M. Kiwan a été arrêté le 2 novembre 2017 dans les locaux de son entreprise par six individus en civil. Il semblerait qu'aucun mandat d'arrêt ne lui ait été présenté et qu'on ne lui ait pas donné d'explication sur les raisons de son arrestation. Le gouvernement a ensuite affirmé que M. Kiwan avait été arrêté conformément à un jugement du 1er novembre 2017, le condamnant à cinq ans de prison avec travaux forcés, expulsion du pays et confiscation de faux documents. Le Groupe de travail a estimé que l'existence de ce jugement ne dispensait pas les autorités de leur obligation de lui présenter un document ordonnant sa détention et de l'informer des raisons de son arrestation au moment de son arrestation. Le Groupe de travail a donc conclu que les droits de M. Kiwan à la liberté et sécurité de sa personne, ainsi qu'à ne pas être détenu arbitrairement, garantis par les articles 3 et 9 de la Déclaration Universelle des Droits de l'Homme et l'article 9(1) et (2) du Pacte, avaient été violés.

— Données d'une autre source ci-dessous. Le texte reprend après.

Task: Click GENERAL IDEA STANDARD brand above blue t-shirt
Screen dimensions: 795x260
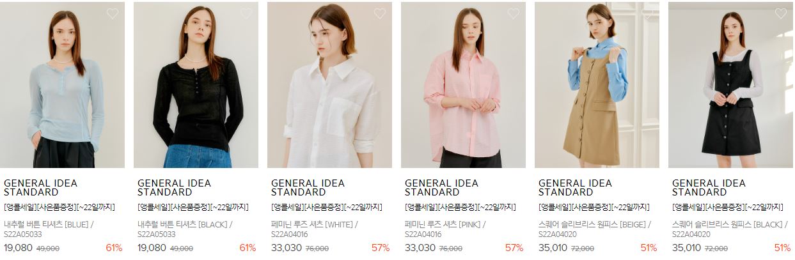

Suite à son arrestation, M. Kiwan a été détenu dans les locaux des services secrets, dans un lieu tenu secret, pendant près de 50 jours, durant lesquels il n'a pas été présenté devant une autorité judiciaire. Le Groupe de travail a estimé qu'il s'agissait d'une violation de l'article 9(3) du Pacte. Au cours de la première semaine de sa détention, M. Kiwan n'a pas pu communiquer avec qui que ce soit, en violation du droit de contester la légalité de sa détention devant un tribunal en vertu de l'article 9(4) du Pacte. Étant donné que M. Kiwan n'a pas pu contester sa détention devant un tribunal, son droit à un recours garanti par l'article 8 de la Déclaration Universelle des Droits de l'Homme et l'article 2(3) du Pacte a également été violé. Il a également été placé hors de la protection de la loi, en violation de son droit d'être reconnu comme personne devant la loi en vertu de l'article 6 de la Déclaration Universelle des Droits de l'Homme et de l'article 16 du Pacte.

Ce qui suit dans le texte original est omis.